Bosnia and Herzegovina Business Forecast Report Q4 2009
Sub-National Divisions To Hamper Policy Reform
Bosnia remains on track for a 3.0% contraction of real GDP in 2009, as FDI inflows, credit growth
and external demand all take a beating at the hands of the eurozone recession. Sizeable imbalances
in the banking sector will further impact the growth outlook, as the necessity of structural
correction forces the reining-in of consumer and business finance. Moreover, GDP growth is set to
remain sluggish in H110, although we forecast positive growth of 1.5% for full-year 2010 as external
demand and international lending start to recover in the second half of next year. Compounding
Bosnia’s economic problems will be the country’s fractious domestic political climate. With the two
sub-state entities remaining divided over fiscal reform and other intra-national disputes, Sarajevo’s
capacity for decisive policy reform will remain weighed down.
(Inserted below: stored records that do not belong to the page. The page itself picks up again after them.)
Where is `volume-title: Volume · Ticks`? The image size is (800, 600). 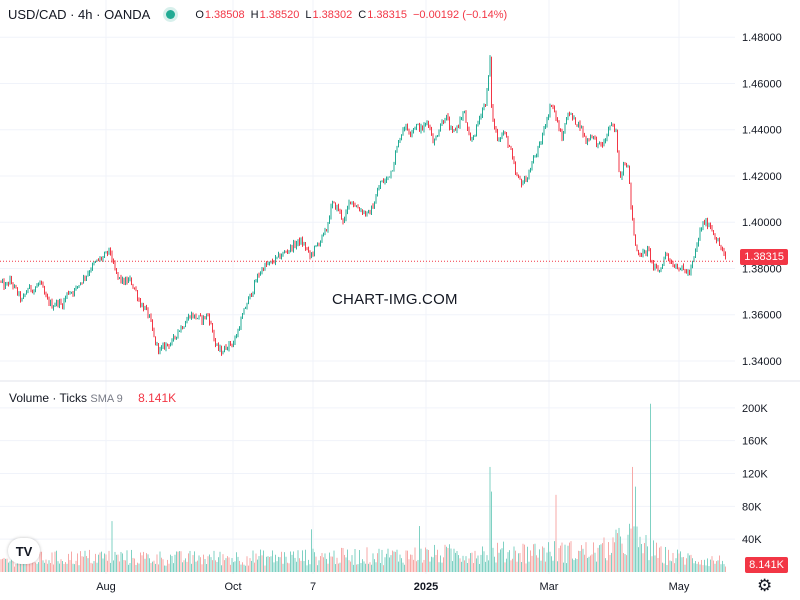 volume-title: Volume · Ticks is located at coordinates (48, 398).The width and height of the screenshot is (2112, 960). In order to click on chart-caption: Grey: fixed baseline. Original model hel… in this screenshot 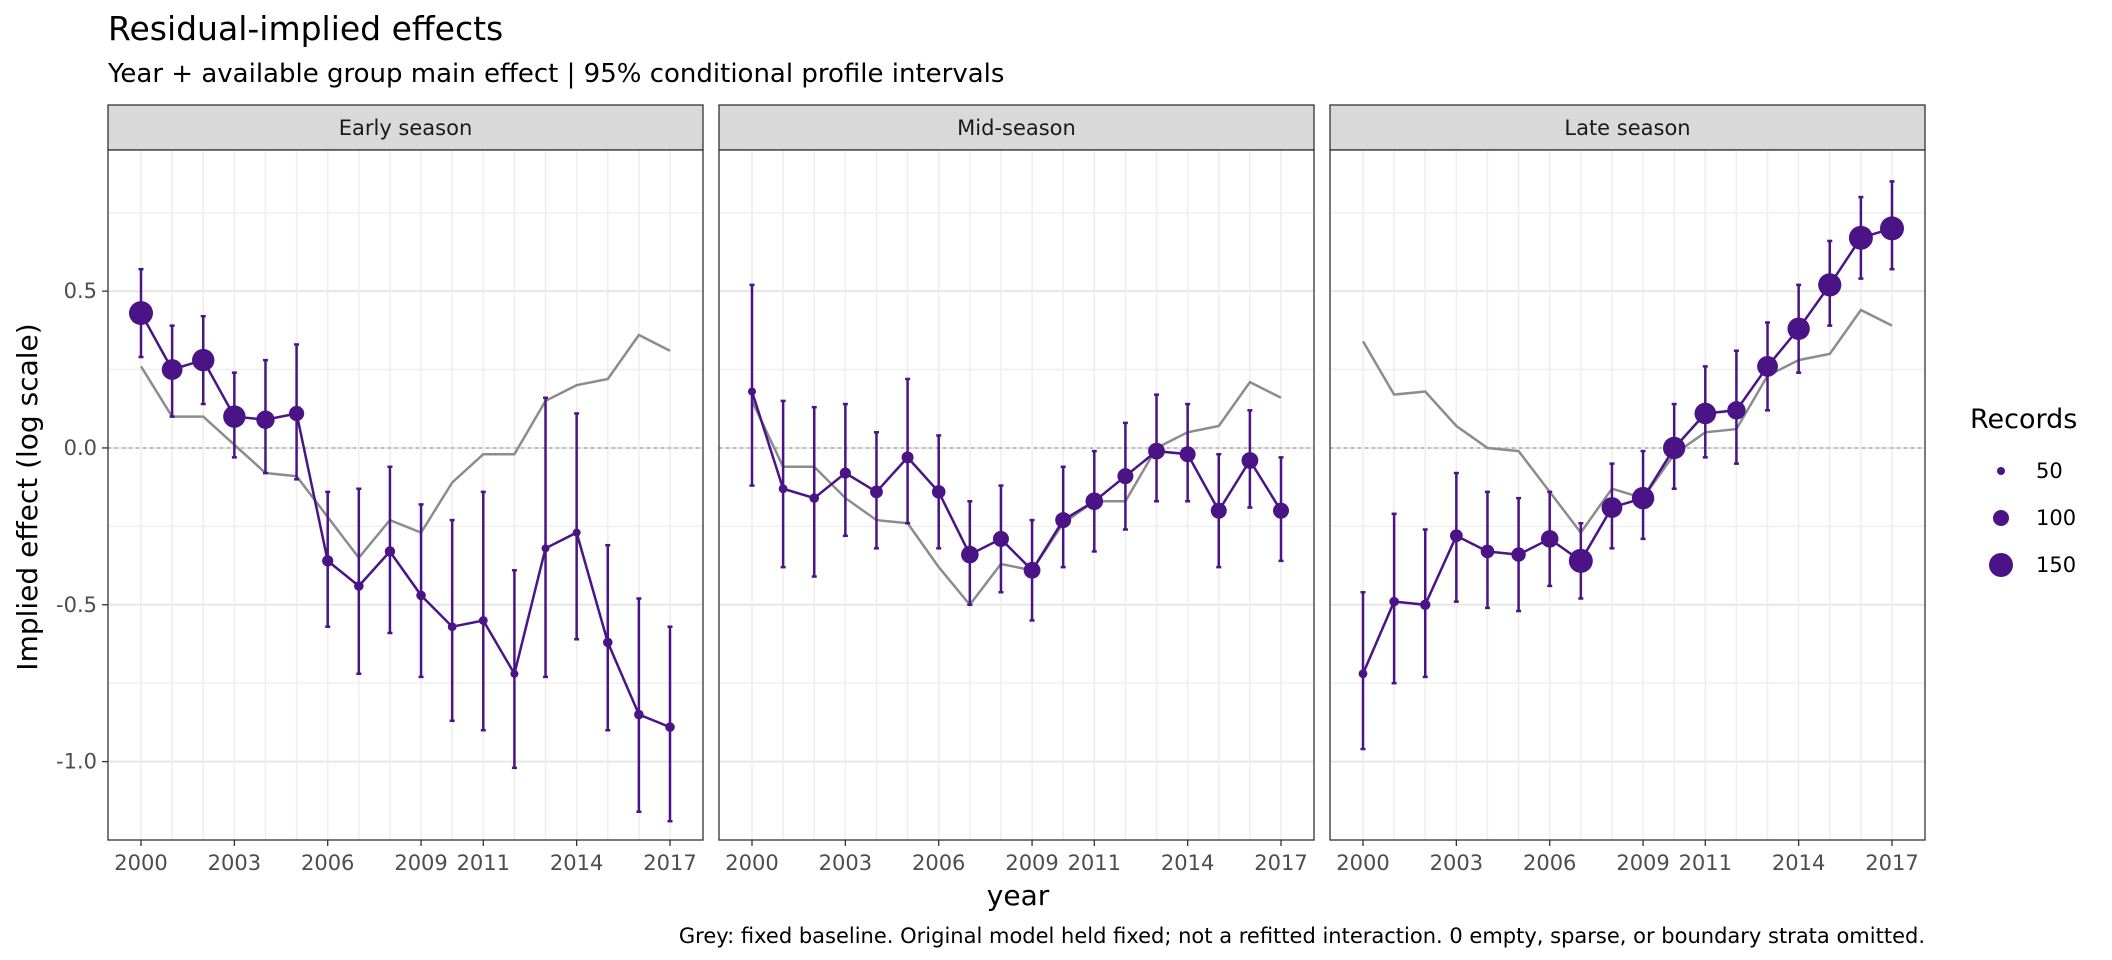, I will do `click(1302, 936)`.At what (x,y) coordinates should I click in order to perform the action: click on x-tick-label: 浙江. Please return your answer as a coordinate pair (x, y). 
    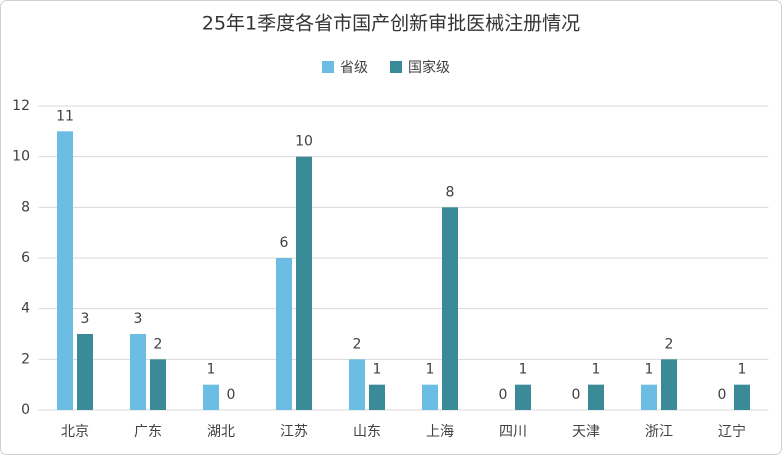
    Looking at the image, I should click on (659, 432).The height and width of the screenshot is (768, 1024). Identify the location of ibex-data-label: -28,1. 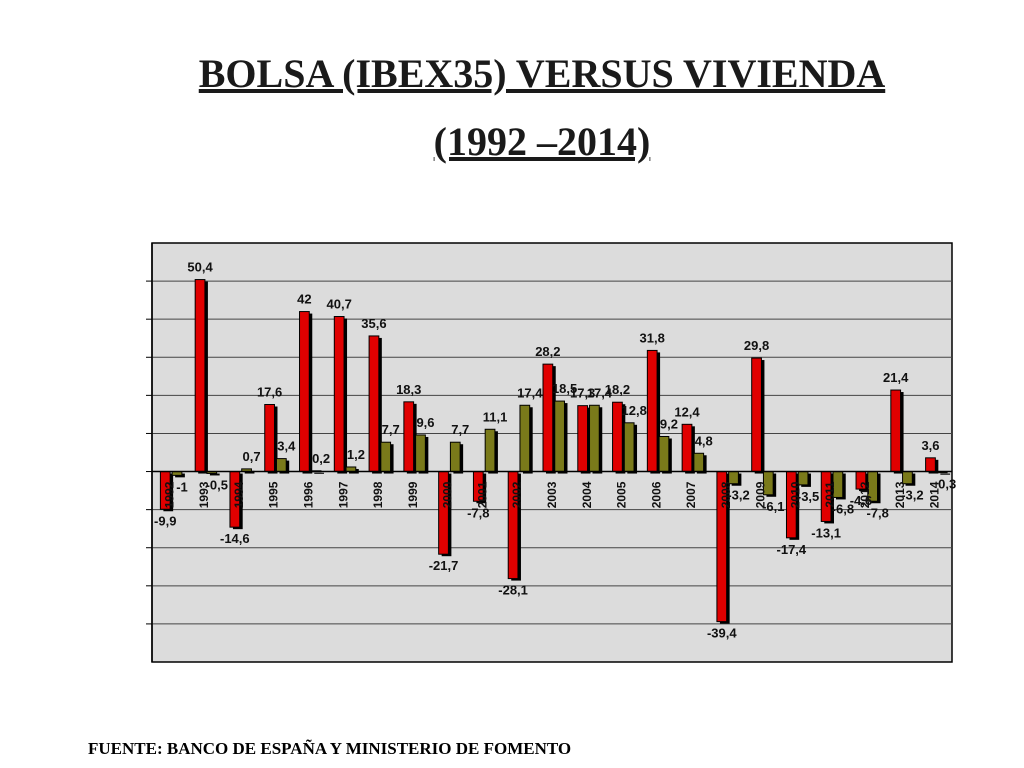
(513, 590).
On July 8, the Executive Board of the IMF gave final approval to Bosnia-Herzegovina’s planned
Stand-By Arrangement (SBA), which is set to provide EUR1.2bn of emergency financial lending
over a 36-month period. Despite the Fund’s positive decision, however, we caution that there are
still substantial risks to the SBA’s successful dispersal. For the IMF’s fiscal requirements to be met,
the Muslim-Croat Federation must cut around EUR207.0mn, which represents a level of contraction
that will entail extreme public discomfort. Accordingly, while we do expect the SBA funding to begin
being dispersed in the relatively near future, we caution that there are still risks of further delays
in the short term. Moreover, we caution that the political consequences of the state government
forging ahead with the IMF deal in the face of public opposition could be serious, both for social
stability and for government popularity.
The Bosnian current account deficit came in at EUR156.6mn in Q109, down 58.2% y-o-y from
the EUR374.8mn shortfall recorded in Q108. This represents the smallest quarterly current account
deficit seen since Q107, and fits with our view for external asymmetries throughout much
of emerging Europe to correct swiftly over the medium term as foreign capital availability dries
up. We forecast Bosnia’s current account shortfall to narrow to 7.9% of GDP in 2009 and 5.3%
in 2010, from 14.9% in 2008. Meanwhile, the Bosnian consumer price index (CPI) contracted by
1.7% y-o-y in June, according to BMI calculations, following on from the 0.9% fall seen in May.
In light of these substantial price falls, we have revised down our end-2009 Bosnian CPI growth
forecast to 0.3% (we hold to our end-2010 target of 3.5%), and caution that risks are weighted to
the downside.
Croatia’s leading mass grocery retailer (MGR) Konzum has announced that it has secured a longterm
lease on 11 stores owned by Super Nova, a retail chain operating in Bosnia. The expansion
will increase Konzum’s presence in the country to over 90 outlets. The fact that Konzum leads
the Bosnian MGR sector with a market share below 15% highlights the fragmented state of the
industry. That said, given its strategy of rapid expansion, BMI believes Konzum is best placed
among Bosnia’s retailers to break the 20% market share barrier. We stress that Konzum’s expansion
is an encouraging sign of the development and maturation of Bosnia’s grocery market, and
of its increasing accessibility to foreign investors.